Osoba, której przydałoby się pranie mózgu. Zbyt wiele pamiętająca. Zbyt wiele wspominająca.
Obdarowująca zaufaniem, zgubne - owszem wiem, lecz nie potrafiąca opanować, ograniczyć, zatrzymać płynącej wiary, iż osoba warta jego jest.
Ceniąca prywatność. Zaufanie szybko można zdobyć, ale do jej indywidualnego życia gorzej trafić.
Tak jak pogoda : Czasem słońce, Czasem deszcz.
I nieraz ? dosyć często - temperament choleryka. to po siostrze.
Własne frustracje wyładowuje w gronie przyjaciół - dziękuję, że znosisz.
Żyjąca w kompromisie z własnymi wadami. Opleciona szczerością i dająca jej jak najwięcej. Małe kłamstwa - dozwolone.
Nie przepadająca za zmianami. Przyzwyczaja się szybko, a potem to już wszystkiego tylko żal.
"Nie potrafisz walczyć o swoje..." - Miał rację.
(...)"Chcesz wiedzieć więcej? Posłuchaj, powiem ci wszystko.
Możesz robic, co tylko zechcesz.
Nie wierzysz mi. Myślisz sobie: ona zwariowała. Tak. Zwariowałam na punkcie bycia sobą. A jakie jest twoje szaleństwo? Na punkcie bycia nimi. Nawet o tym nie wiesz. Założe się, że nigdy nie dano ci szansy na to, byś się dowiedział.
Pamiętasz, jak byłeś mały, a oni wciąż powtarzali: Niegrzeczna dziewczynka, niegrzeczny chłopiec.*, bo coś stlukłeś albo powiedziałeś coś nie tak? Mówili ci: *Jesteś zły*.
A przecież to nie było tak.

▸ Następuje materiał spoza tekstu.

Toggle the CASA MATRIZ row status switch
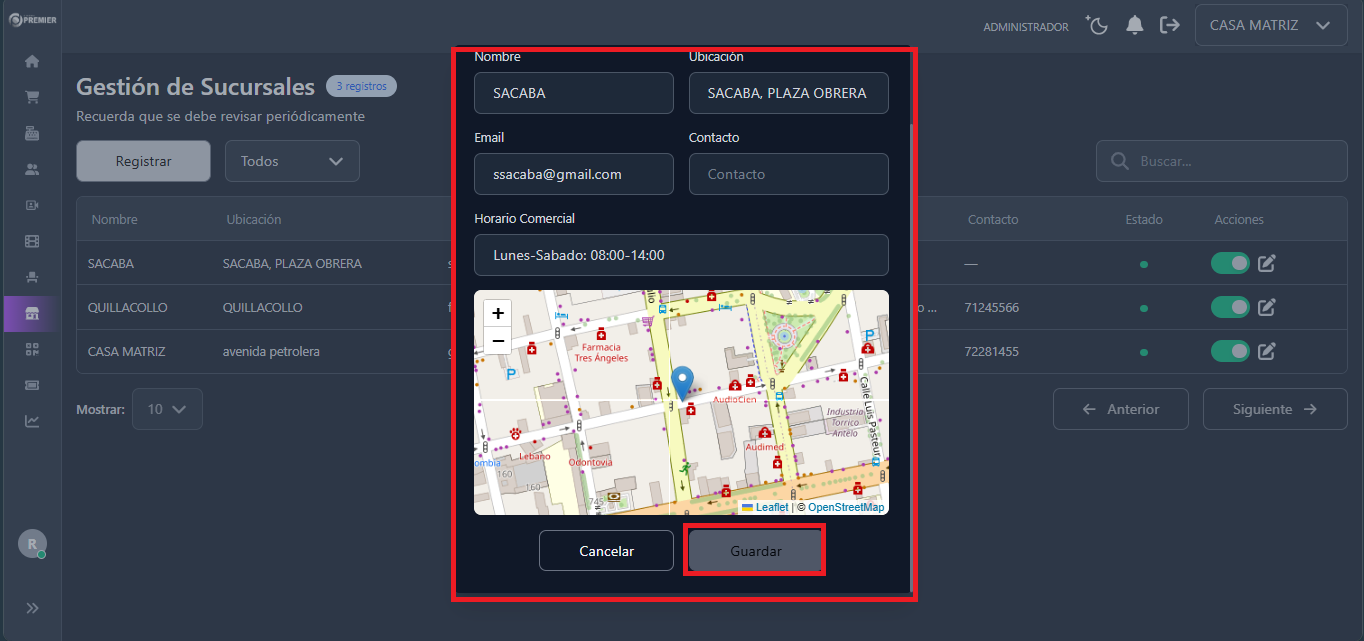 click(x=1230, y=351)
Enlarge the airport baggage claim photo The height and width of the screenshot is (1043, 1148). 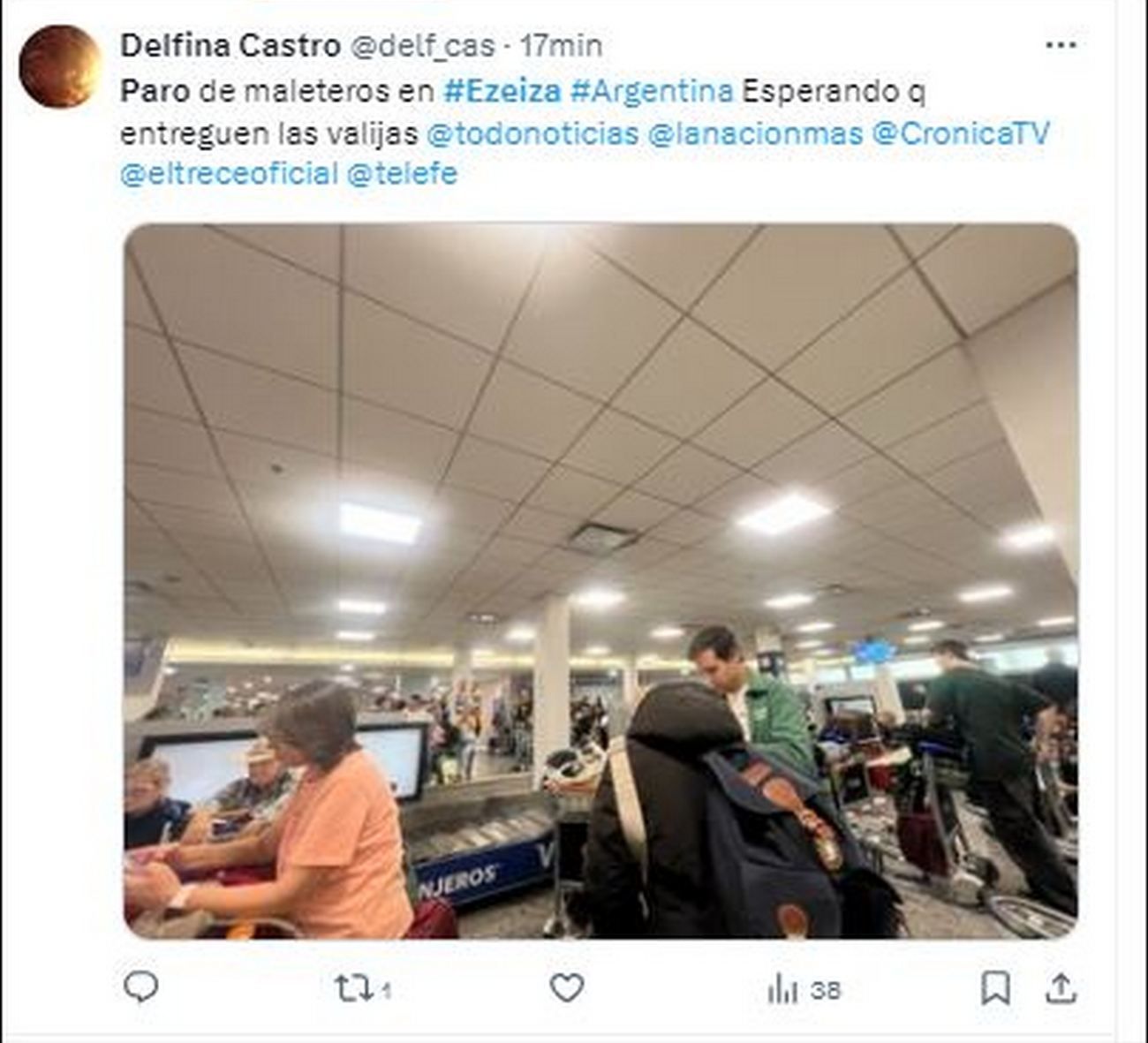[600, 581]
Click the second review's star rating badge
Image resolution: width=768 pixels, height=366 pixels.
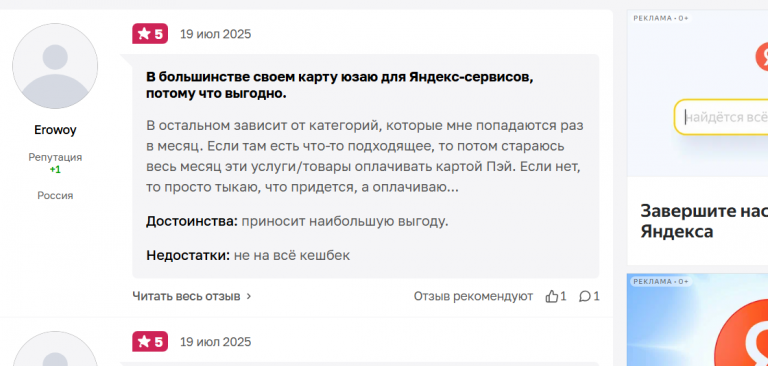(x=150, y=342)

Tobie tylko zdarzyło się zrobić złą rzecz. To nie ty byłeś zły. Jesteś piękny. Jesteś cudowny i wszystko, co robisz, jest cudowne, bo ty to robisz. Jesteś ta silniejszą stroną. Możesz zrobić coś źle i wiedzieć, że to jest złe, albo zrobić coś dobrze i wiedzieć, że to jest dobre, ale to coś nie może ci niczego zrobić. Ty, to cały czas ty.
Posłuchaj. Możesz być wszystkim, czym zechcesz być. Uważaj. To jest zaklęcie. To jest magia. Wsłuchaj sie w te słowa. Możesz być wszystkim, możesz zrobić wszystko, możesz być wszystkim, możesz zrobić wszystko. Posłuchaj zaklęcia.
Jesteś wszystkim... każdą osobą, każdą rzeczą. Czymkolwiek chcesz. Pozwalam ci. Tak długo, jak długo pozostaniesz sobą we własnym wnętrzu, możesz jeść brudy, a one będą miały wspaniały smak, bo to ty będziesz je jadł. Możesz nawet lizać im dupy, jeśli musisz. Posłuchaj ich, nauczycieli, rodziców, polityków. Oni stale powtarzają: jeśli kradniesz, jesteś złodziejem, jeśli sypiasz z kim popadnie, jesteś dziwką, jeśli bierzesz, jesteś ćpunem. Chcą dostać się do środka twojej głowy i zawładnąć tobą za pomocą strachu."